Posting “private and confidential” information is a violation of the Twitter rules, and that includes such items as “non-public, personal phone numbers” and “non-public, personal email addresses.” The argument doesn’t end there, as the Twitter policy goes on to say a case for violation may not be straightforward.

“Keep in mind that although you may consider certain information to be private, not all postings of such information may be a violation of this policy. We may consider the context and nature of the information posted, local privacy laws, and other case-specific facts when determining if this policy has been violated.”

As the Guardian reports, Brand defended his actions shortly after removing the post.

“That was a bit nuts. He put it thru me door with ‘please call’ on it. They’re bothering me mum. Deleted it. I’m human.”
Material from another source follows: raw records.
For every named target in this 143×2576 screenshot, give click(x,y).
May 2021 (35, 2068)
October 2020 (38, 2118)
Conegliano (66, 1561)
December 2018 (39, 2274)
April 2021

The original post included reference to the Daily Mail’s chief, as an explanation as to why the reporter was trying to contact Brand. BuzzFeed retweeted Brand’s original tweet, this time with the contact details blurred.

The Telegraph further revealed that the reporter’s information had been shared hundreds of times. Fans of Brand claimed to have already contacted the journalist to harass him. Other Twitter users admonished Brand’s actions, among them Piers Morgan.

As previously reported by the Inquisitr, Brand recently attended a protest against high rents in London and was called on to defend what he had spent on his own lodgings. Brand’s still-active Twitter feed included a post today that showed students engaged in a protest and admitted he may be on the receiving end of their work.

Brand is known as a vocal advocate for certain causes. The Irish Independent reported today that Brand protested against the introduction of water charges in Ireland. Brand said the Irish government has “enough resources and enough money, but the infrastructure of Ireland has been set up to persecute the most poor people and benefit the richest institutions.”